Restate exactly the lines from the top of the listing below to the line containing "Click the Refresh"; the remaining lines are not wanted.

* * * * * * * * *

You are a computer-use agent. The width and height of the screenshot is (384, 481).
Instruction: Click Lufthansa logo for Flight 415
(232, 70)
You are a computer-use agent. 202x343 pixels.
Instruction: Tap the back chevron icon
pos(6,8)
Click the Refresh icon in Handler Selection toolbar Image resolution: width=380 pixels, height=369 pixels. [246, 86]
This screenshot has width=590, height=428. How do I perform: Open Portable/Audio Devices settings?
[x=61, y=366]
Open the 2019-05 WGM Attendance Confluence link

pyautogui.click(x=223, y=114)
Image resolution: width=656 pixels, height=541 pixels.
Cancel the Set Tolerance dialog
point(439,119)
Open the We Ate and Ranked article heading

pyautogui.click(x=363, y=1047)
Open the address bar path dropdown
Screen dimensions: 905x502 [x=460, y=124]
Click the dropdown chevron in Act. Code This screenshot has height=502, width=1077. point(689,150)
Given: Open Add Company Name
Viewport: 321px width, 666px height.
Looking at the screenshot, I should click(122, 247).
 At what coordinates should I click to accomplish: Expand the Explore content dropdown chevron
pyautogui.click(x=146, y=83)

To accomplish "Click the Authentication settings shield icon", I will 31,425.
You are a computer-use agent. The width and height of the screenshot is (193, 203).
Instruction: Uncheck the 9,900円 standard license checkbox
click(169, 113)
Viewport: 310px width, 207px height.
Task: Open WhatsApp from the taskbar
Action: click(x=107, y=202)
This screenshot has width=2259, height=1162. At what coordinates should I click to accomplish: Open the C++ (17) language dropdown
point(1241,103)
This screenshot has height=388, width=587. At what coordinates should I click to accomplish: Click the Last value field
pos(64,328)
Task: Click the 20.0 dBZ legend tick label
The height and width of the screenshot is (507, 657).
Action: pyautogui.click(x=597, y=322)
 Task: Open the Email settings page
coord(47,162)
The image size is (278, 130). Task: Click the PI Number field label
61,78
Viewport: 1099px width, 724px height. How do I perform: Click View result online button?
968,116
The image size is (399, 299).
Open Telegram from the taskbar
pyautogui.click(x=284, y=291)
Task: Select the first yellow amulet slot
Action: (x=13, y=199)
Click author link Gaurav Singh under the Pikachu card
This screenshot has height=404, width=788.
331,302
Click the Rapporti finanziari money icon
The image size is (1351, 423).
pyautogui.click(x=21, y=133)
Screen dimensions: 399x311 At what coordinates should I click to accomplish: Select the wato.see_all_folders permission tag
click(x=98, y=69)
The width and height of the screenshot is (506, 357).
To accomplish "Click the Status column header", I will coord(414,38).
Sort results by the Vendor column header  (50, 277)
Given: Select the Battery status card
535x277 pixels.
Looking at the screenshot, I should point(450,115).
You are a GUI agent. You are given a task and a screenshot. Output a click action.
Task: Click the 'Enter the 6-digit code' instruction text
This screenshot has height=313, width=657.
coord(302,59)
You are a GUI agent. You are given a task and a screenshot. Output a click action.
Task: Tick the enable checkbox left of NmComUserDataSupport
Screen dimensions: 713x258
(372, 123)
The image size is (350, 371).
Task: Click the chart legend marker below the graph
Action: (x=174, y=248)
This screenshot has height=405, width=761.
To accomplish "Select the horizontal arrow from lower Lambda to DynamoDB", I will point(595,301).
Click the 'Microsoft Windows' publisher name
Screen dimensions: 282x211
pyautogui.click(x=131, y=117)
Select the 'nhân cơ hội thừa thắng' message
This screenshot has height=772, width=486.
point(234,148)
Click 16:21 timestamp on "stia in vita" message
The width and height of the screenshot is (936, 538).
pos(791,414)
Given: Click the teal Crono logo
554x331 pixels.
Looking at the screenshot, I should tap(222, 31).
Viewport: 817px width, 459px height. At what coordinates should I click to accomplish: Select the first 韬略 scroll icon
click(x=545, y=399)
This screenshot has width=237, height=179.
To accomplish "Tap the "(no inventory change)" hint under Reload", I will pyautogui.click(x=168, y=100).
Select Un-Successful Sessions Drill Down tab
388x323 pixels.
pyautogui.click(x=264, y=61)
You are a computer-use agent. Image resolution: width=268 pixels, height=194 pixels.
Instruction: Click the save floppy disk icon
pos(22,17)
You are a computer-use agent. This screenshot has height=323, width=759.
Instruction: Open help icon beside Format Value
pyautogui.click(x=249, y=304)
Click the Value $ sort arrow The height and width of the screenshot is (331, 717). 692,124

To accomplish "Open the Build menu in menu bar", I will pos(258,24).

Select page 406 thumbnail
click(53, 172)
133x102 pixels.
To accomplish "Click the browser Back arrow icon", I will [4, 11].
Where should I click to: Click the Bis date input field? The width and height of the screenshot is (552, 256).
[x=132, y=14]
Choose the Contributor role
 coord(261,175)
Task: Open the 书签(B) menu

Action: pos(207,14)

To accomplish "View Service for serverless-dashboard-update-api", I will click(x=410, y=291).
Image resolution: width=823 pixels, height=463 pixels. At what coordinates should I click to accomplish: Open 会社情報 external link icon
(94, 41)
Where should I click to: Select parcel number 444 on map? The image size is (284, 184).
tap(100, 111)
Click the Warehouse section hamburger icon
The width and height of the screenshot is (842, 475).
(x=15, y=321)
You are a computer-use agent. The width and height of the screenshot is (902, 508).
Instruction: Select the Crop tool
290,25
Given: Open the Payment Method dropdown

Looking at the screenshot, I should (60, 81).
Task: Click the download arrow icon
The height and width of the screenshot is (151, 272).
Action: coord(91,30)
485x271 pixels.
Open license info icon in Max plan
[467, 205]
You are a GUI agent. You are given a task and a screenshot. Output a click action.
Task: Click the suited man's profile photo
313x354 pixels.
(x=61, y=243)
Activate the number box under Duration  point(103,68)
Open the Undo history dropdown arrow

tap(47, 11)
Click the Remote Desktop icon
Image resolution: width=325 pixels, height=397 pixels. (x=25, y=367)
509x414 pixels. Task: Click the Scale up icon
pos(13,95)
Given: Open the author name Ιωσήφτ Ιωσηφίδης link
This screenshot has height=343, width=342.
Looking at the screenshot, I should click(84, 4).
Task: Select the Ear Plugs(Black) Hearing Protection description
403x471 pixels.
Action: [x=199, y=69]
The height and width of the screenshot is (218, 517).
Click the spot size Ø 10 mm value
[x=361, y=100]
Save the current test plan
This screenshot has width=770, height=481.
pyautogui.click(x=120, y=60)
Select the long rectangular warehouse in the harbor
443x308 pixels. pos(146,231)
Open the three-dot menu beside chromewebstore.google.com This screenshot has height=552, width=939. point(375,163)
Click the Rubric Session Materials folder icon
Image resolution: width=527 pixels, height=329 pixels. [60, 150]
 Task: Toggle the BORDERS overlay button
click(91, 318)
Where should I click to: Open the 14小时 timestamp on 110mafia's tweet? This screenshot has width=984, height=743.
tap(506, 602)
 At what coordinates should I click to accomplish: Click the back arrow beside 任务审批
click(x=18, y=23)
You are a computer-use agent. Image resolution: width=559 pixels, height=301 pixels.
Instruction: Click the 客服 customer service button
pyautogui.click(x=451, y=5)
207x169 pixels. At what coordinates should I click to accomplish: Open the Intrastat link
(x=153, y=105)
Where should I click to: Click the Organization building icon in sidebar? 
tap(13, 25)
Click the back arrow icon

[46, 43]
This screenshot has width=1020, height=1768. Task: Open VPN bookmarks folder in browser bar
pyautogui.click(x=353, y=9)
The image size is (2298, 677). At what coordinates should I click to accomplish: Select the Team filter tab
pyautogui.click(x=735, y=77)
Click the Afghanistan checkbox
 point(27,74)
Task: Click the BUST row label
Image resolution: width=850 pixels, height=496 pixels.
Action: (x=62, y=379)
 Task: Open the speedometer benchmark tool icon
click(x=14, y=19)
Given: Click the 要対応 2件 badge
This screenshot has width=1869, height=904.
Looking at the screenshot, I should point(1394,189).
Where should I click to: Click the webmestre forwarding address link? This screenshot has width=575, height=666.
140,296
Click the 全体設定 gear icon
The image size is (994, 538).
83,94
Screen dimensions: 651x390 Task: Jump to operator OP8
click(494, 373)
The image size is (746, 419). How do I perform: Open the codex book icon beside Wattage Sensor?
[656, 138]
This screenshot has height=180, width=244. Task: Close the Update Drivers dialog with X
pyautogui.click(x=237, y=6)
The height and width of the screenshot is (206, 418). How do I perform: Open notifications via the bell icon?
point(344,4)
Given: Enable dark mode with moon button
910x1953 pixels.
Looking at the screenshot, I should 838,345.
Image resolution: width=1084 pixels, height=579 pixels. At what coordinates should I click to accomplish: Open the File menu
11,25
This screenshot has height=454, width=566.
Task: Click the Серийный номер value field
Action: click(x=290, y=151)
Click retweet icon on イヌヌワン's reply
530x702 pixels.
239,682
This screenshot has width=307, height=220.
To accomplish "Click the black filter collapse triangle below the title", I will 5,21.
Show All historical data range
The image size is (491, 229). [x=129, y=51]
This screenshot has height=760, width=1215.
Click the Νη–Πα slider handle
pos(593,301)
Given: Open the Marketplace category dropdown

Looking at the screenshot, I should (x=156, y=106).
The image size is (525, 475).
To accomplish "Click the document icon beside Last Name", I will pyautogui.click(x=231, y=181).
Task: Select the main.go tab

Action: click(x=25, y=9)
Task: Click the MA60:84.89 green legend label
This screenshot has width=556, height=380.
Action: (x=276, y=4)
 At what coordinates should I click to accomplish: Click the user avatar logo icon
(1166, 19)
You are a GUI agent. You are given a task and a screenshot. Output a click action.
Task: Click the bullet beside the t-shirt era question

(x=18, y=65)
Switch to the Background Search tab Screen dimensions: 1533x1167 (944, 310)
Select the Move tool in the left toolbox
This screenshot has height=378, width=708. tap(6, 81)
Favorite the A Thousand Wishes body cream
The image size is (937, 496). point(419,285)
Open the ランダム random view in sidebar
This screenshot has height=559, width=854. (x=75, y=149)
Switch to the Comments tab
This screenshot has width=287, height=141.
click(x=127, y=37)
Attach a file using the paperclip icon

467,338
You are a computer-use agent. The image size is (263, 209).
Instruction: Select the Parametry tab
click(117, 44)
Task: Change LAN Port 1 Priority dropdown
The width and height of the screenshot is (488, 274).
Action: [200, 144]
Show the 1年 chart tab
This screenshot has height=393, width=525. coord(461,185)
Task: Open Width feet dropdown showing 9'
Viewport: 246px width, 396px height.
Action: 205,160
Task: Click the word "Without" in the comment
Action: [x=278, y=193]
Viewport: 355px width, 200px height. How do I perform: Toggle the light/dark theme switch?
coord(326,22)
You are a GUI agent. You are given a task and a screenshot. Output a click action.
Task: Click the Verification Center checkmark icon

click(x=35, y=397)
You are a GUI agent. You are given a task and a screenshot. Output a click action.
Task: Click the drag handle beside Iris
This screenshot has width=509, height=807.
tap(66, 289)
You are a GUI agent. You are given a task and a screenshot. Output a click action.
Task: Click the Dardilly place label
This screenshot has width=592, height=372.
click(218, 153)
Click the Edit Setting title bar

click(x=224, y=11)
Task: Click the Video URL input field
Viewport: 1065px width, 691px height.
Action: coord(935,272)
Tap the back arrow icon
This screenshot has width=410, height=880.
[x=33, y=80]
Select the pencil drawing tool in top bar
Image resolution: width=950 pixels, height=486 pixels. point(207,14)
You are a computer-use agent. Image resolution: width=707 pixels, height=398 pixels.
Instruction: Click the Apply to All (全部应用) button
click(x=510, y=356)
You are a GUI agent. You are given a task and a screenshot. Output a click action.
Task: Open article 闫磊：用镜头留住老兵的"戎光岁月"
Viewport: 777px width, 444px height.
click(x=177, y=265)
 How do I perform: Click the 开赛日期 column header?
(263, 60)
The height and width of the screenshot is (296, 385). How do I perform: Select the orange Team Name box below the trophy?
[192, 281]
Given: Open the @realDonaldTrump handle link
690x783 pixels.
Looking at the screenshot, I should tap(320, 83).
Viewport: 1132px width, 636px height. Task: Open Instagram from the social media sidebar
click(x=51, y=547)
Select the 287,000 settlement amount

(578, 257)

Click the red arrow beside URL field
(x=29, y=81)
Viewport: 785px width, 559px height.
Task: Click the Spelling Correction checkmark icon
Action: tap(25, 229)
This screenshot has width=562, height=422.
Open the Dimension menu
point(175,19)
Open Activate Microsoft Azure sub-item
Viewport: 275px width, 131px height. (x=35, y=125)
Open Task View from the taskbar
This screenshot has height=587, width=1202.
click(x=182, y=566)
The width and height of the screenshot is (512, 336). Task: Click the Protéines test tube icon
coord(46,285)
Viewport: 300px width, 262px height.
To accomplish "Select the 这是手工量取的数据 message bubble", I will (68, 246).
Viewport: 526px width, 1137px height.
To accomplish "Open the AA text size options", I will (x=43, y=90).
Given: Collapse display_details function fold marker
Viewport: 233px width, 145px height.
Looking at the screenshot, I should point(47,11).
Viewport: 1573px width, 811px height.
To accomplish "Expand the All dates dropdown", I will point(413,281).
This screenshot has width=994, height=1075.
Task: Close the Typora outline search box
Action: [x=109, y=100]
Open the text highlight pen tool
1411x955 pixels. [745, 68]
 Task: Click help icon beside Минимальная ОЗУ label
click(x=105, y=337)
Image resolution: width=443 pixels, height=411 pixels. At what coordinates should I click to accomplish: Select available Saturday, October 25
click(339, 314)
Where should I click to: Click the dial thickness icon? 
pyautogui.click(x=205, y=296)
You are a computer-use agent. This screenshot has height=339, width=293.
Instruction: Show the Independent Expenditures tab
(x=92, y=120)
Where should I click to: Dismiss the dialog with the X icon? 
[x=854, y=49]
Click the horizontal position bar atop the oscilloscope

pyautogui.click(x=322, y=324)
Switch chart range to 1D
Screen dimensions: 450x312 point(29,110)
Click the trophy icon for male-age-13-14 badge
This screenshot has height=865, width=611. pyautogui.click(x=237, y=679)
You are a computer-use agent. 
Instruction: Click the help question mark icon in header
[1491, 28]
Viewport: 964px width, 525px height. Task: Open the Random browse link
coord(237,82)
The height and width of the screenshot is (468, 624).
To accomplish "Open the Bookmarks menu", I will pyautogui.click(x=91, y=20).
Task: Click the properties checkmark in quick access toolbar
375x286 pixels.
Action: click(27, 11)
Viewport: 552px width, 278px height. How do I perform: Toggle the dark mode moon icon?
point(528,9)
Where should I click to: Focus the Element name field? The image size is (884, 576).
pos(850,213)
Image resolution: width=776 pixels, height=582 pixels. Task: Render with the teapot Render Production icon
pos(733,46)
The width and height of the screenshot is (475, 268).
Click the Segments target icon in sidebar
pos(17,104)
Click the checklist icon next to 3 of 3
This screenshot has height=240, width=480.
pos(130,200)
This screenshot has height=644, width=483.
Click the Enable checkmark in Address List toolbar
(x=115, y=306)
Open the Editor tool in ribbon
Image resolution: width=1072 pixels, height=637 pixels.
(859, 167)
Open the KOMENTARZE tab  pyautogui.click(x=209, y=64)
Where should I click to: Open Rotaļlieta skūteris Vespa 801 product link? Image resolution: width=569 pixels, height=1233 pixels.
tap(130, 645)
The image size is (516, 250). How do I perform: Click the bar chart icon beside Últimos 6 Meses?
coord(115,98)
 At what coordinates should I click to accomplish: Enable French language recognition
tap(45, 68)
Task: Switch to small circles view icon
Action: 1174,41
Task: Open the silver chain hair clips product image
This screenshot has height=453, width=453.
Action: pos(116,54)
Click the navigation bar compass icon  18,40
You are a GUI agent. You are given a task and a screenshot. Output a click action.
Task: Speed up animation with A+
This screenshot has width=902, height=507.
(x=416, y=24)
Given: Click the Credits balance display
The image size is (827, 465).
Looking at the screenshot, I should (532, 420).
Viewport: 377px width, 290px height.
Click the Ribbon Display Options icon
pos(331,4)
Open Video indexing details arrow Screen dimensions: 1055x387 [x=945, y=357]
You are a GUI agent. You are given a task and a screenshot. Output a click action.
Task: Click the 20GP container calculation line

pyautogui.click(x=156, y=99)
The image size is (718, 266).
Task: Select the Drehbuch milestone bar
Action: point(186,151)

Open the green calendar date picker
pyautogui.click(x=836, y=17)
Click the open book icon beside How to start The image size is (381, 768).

* * * * * * * * *

#### Answer to the exercise
You are a computer-use agent. The width and height of the screenshot is (384, 481).
Instruction: Click Lufthansa logo for Flight 415
(232, 70)
You are a computer-use agent. 202x343 pixels.
Instruction: Tap the back chevron icon
pos(6,8)
Click the Refresh icon in Handler Selection toolbar Image resolution: width=380 pixels, height=369 pixels. [246, 86]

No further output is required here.